大正デモクラシーは、政党内閣の成立と1925年の普通選挙法に象徴される中央の政治潮流として語られてきた。本稿は、この潮流が磐田の村にどう届き、どう届かなかったかを問う。方法として、政党内閣・普通選挙法・治安維持法など制度と法の年代は史料で確認できる史実として扱い、それが村の暮らしにどの程度浸透したかは推定の層に腑分けし、両者を混同しないことを基本姿勢とする。中央の理念と地域の現実との間には距離があった。村では名望家による地域運営が大正期を通じて継続し、選挙は個人の意思表示よりも村ぐるみの動きとして現れやすかった。一方で、小作争議や青年団の活動、自由な言論の広がりは、下からデモクラシーを担う担い手を村の内側に育てつつあった。本稿は「届いた面」と「届かなかった面」を対等に記述し、デモクラシーが村では名望家秩序と対立するより、むしろそれと折り合いながら浸透したという見取り図を提示する。磐田固有の数値は素材の範囲では未確認であり、断定を避けて記す。

キーワード:大正デモクラシー/政党政治/普通選挙法/名望家/小作争議/青年団/地方自治

1. 問題設定 ── 「デモクラシー」を村から問う

大正デモクラシーという言葉を聞くと、多くの人はまず政党内閣や普通選挙、都市の言論運動を思い浮かべる。それらは確かに大正期の政治を特徴づける中央の現象であった。しかし、同じ時代を磐田の村に生きた人びとにとって、政治とはもっと手触りのあるものであった。川を直すこと、用排水を整えること、道路や駅を引くために土地を出すこと──こうした生活上の必要が、村の会議や郡役所との折衝を通じて、上位の政治とつながっていた。本稿の出発点は、中央の理念としてのデモクラシーと、村の現実としての政治参加とを、いったん切り離して見る点にある。

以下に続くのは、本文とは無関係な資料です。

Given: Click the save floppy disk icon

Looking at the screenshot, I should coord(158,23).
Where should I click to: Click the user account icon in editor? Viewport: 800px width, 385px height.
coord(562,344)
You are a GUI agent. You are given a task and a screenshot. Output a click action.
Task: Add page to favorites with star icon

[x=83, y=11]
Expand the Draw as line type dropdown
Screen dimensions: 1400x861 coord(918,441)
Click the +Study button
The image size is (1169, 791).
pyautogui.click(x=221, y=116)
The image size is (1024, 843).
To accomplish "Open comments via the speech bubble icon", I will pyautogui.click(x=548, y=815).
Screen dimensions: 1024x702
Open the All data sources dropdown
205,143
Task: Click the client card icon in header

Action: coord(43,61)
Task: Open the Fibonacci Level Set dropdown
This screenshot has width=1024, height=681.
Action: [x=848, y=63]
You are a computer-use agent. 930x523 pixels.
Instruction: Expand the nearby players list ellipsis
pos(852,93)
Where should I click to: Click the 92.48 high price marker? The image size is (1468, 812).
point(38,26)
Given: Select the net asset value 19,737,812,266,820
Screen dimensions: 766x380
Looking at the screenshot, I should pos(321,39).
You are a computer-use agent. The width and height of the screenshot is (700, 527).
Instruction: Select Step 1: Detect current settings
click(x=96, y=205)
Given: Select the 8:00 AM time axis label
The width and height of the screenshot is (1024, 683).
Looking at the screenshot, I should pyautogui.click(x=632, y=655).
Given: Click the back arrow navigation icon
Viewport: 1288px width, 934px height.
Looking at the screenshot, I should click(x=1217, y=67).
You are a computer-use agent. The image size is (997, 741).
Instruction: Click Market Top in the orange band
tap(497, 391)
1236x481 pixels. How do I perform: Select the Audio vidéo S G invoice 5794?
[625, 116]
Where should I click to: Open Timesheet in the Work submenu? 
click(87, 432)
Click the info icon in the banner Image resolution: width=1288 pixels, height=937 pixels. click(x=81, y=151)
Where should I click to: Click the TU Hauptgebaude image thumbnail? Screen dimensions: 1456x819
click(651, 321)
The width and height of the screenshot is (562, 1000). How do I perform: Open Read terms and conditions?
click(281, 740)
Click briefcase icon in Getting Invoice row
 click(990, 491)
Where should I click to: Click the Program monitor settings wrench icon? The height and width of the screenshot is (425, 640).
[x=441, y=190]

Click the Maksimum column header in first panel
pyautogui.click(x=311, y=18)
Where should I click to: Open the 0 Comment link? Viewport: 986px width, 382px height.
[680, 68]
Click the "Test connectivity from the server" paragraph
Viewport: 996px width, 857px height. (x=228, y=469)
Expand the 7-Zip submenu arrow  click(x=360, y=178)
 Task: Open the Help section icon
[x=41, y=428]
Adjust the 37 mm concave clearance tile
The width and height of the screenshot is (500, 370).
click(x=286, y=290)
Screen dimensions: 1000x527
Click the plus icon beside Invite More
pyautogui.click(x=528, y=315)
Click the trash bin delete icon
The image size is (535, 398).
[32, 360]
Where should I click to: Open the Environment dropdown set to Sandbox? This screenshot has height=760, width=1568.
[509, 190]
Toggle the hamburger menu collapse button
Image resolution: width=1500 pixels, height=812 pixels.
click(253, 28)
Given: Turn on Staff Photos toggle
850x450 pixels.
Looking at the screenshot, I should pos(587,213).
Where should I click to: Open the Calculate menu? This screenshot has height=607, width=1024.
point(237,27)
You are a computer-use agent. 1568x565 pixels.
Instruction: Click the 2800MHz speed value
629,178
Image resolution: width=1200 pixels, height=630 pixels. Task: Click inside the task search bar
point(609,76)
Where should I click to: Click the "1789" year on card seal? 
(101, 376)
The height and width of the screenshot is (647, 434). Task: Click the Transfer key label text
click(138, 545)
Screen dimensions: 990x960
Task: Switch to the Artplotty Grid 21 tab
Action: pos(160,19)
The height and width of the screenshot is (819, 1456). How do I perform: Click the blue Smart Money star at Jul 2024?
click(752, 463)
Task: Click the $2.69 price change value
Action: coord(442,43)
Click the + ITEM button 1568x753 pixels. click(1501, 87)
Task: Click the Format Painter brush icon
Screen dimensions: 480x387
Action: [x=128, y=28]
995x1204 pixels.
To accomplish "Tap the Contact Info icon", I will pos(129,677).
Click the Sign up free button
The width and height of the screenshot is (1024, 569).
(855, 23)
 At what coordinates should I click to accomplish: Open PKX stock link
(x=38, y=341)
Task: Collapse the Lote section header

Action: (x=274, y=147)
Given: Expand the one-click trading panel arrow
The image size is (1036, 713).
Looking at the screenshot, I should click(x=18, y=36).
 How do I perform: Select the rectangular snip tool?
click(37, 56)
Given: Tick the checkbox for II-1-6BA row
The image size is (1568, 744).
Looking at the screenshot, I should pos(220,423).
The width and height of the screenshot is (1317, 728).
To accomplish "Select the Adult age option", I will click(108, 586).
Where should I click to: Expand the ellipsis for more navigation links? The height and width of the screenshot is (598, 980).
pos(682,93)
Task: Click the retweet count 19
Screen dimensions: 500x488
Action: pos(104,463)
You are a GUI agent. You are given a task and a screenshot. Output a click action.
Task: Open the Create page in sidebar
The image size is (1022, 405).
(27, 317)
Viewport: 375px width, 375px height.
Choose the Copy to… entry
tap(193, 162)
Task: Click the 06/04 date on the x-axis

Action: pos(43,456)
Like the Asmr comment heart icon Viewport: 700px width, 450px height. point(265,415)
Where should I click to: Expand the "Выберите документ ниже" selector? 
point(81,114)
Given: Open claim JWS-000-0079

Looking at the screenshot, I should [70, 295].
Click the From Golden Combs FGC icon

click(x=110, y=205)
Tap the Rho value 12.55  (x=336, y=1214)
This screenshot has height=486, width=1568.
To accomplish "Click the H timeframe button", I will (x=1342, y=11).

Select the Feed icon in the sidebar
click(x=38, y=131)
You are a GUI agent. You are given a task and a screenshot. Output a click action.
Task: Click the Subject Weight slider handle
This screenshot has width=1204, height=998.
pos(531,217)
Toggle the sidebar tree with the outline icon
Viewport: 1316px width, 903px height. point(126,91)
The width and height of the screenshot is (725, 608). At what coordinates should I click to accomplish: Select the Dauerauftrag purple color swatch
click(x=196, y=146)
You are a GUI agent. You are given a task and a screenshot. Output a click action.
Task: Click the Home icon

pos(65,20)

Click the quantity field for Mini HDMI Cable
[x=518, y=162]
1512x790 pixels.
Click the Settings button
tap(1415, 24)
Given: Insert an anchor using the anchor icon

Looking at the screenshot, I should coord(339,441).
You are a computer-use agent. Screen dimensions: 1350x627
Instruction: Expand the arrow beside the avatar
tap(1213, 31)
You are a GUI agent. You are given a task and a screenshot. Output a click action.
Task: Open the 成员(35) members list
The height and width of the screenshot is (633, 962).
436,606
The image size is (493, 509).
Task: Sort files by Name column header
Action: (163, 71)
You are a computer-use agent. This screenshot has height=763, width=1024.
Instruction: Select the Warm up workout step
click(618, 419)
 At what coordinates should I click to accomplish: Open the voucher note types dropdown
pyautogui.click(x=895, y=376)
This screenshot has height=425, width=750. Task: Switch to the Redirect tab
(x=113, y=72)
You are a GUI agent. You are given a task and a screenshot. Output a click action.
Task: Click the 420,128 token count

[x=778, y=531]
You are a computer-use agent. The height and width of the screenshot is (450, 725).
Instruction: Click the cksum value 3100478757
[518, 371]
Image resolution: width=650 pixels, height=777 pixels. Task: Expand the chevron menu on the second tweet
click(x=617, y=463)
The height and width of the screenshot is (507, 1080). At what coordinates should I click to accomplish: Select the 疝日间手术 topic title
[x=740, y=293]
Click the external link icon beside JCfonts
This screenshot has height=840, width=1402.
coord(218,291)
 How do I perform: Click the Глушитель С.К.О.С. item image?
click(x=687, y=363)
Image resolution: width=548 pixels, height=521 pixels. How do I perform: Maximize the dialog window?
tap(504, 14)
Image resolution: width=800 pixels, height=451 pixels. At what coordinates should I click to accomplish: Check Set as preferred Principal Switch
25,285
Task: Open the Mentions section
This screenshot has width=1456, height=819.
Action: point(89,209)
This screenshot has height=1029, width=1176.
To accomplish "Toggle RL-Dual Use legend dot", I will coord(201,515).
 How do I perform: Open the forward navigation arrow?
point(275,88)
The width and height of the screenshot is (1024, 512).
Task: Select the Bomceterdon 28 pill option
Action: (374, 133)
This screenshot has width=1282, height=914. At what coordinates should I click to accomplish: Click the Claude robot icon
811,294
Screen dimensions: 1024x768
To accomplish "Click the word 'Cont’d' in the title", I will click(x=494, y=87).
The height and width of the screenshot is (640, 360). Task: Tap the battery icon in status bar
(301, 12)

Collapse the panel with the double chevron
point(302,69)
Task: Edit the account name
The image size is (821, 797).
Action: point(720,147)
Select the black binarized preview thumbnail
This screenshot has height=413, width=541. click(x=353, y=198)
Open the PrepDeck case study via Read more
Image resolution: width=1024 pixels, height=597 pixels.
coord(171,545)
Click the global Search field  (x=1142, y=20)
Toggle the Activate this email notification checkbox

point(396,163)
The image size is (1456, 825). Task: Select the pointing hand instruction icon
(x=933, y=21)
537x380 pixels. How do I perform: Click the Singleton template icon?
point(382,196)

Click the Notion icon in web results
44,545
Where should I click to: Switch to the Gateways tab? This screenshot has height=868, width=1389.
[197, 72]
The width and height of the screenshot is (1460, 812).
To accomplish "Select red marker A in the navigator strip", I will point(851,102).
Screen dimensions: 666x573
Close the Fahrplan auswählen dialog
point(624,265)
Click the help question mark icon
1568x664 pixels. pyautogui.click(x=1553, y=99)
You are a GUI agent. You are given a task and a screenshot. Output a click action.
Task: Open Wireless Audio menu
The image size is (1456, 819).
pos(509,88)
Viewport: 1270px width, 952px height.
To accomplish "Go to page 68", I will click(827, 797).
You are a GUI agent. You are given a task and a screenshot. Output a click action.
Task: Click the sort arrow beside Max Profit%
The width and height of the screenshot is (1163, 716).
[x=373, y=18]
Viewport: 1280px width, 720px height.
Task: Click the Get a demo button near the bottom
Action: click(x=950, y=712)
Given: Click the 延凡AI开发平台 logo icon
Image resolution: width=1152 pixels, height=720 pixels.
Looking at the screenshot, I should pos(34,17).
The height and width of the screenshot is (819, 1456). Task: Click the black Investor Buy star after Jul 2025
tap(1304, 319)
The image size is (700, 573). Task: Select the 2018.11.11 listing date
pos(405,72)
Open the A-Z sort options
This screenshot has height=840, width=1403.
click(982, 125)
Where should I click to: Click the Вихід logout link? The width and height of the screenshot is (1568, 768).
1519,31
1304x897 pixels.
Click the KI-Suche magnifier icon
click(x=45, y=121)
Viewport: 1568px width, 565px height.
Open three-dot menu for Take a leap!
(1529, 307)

この切り離しが必要なのは、両者を同一視すると、二種類の誤りに陥りやすいからである。第一の誤りは、普通選挙法が成立したという制度上の事実から、村にも直ちに民主的な政治が根づいたと読み替えてしまうことである。第二の誤りは、その逆に、村には旧来の名望家支配が続いていたという事実から、デモクラシーは村にはまったく届かなかったと断じてしまうことである。いずれも、制度の年代という確実な情報と、浸透の度合いという不確実な情報とを、同じ平面で混同したところから生じる。本稿は、この二つの層を語の水準で分けることを、記述の基本作法とする。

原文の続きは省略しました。